## What to work on
If a line of the data below holds the string "Given", copy it.

## Source data

[Start of section]

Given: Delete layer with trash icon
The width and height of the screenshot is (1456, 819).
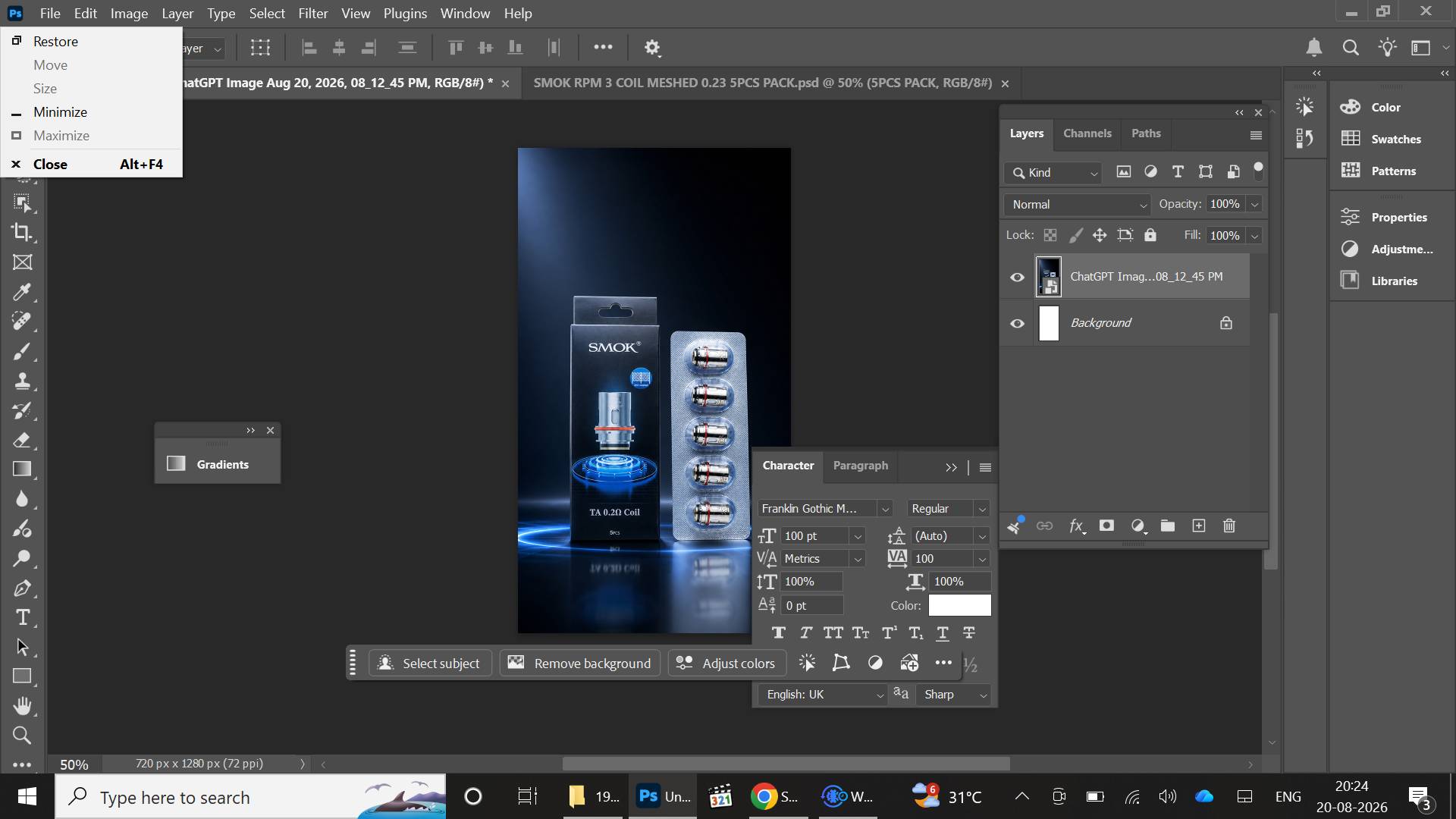Looking at the screenshot, I should (x=1229, y=526).
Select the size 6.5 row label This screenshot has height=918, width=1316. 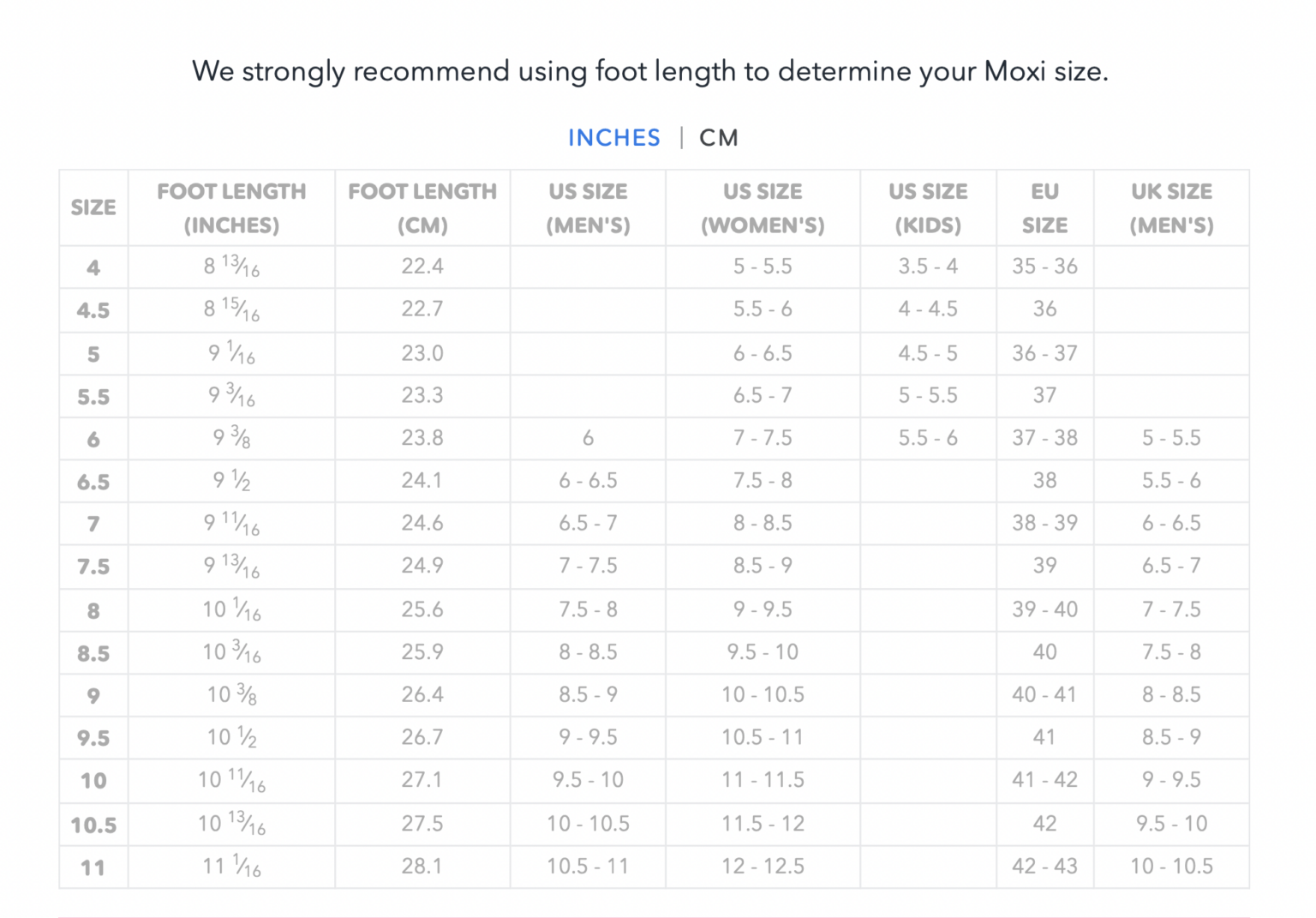pyautogui.click(x=93, y=482)
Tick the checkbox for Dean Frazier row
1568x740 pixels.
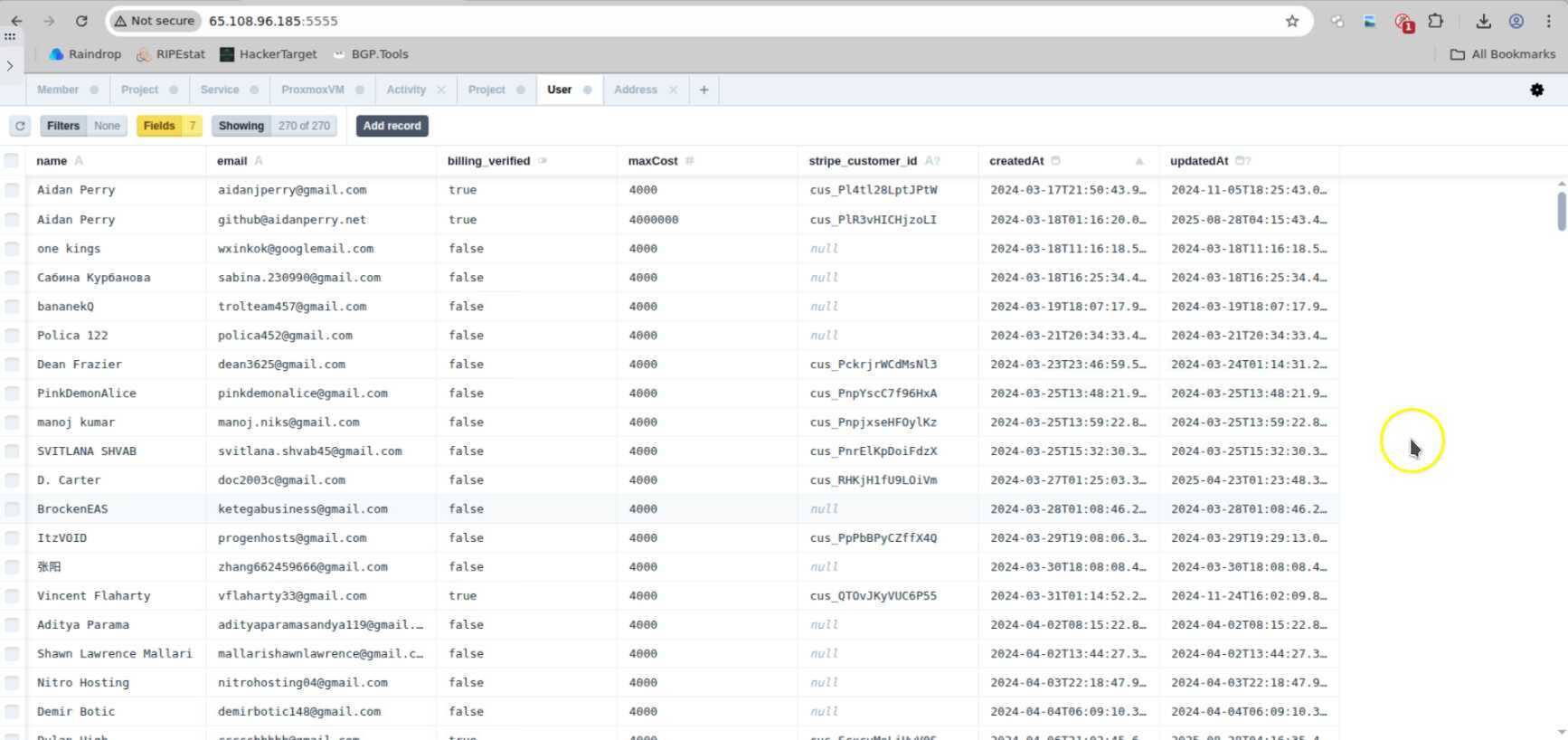12,365
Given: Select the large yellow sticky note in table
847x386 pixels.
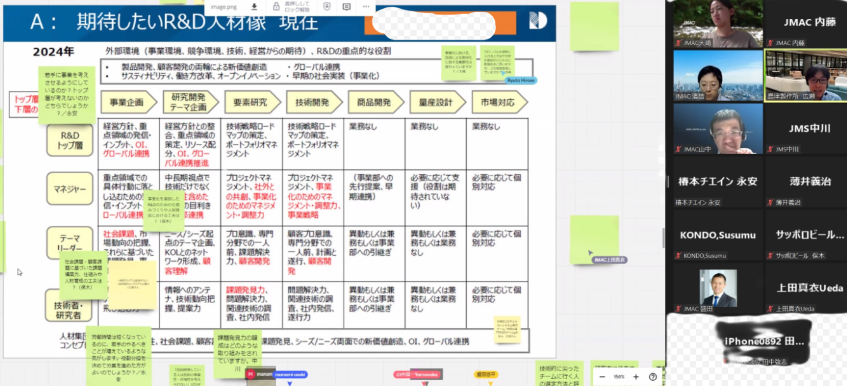Looking at the screenshot, I should [132, 285].
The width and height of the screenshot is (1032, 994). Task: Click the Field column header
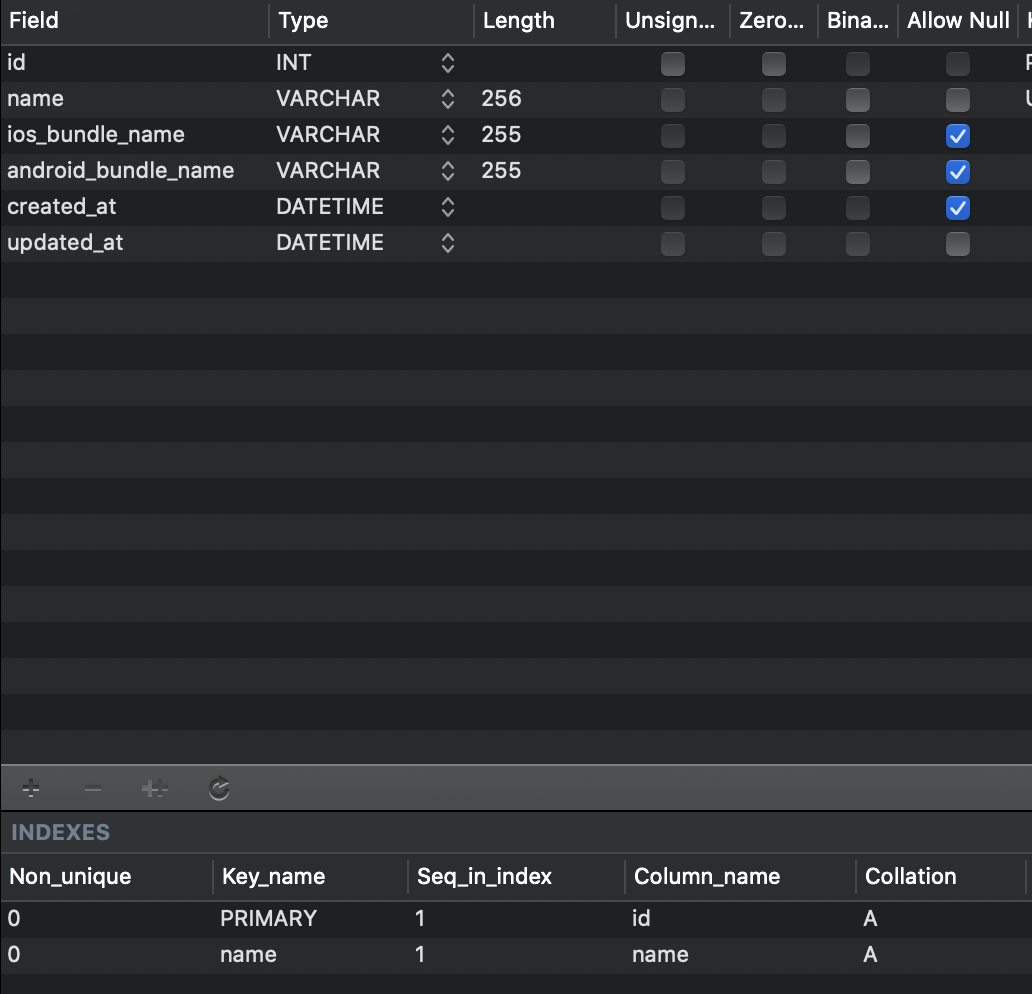pos(35,20)
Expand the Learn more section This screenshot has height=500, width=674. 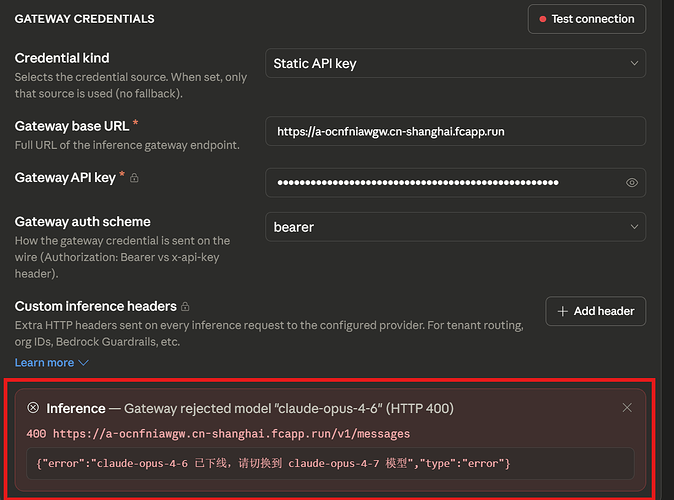pos(52,363)
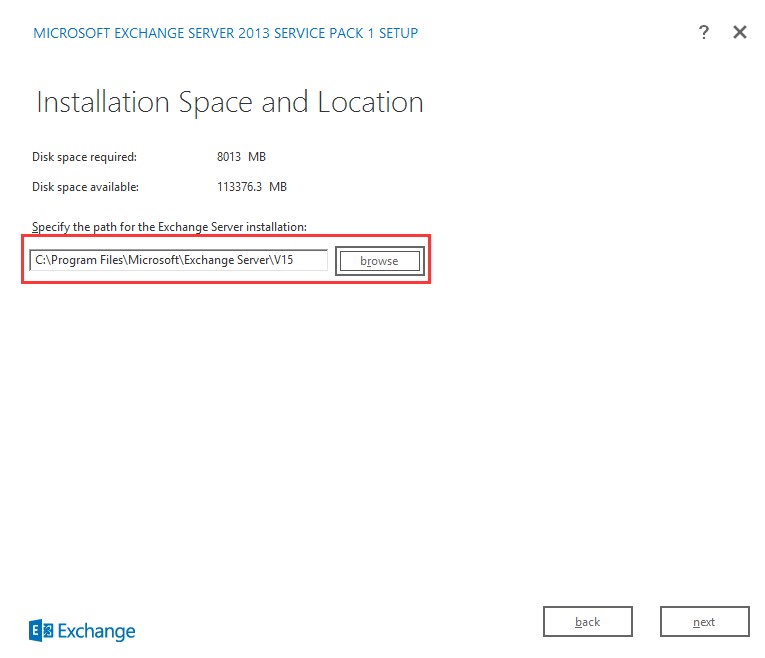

[End of section]

## Exercise result
Given: Delete layer with trash icon
Given: Select the large yellow sticky note in table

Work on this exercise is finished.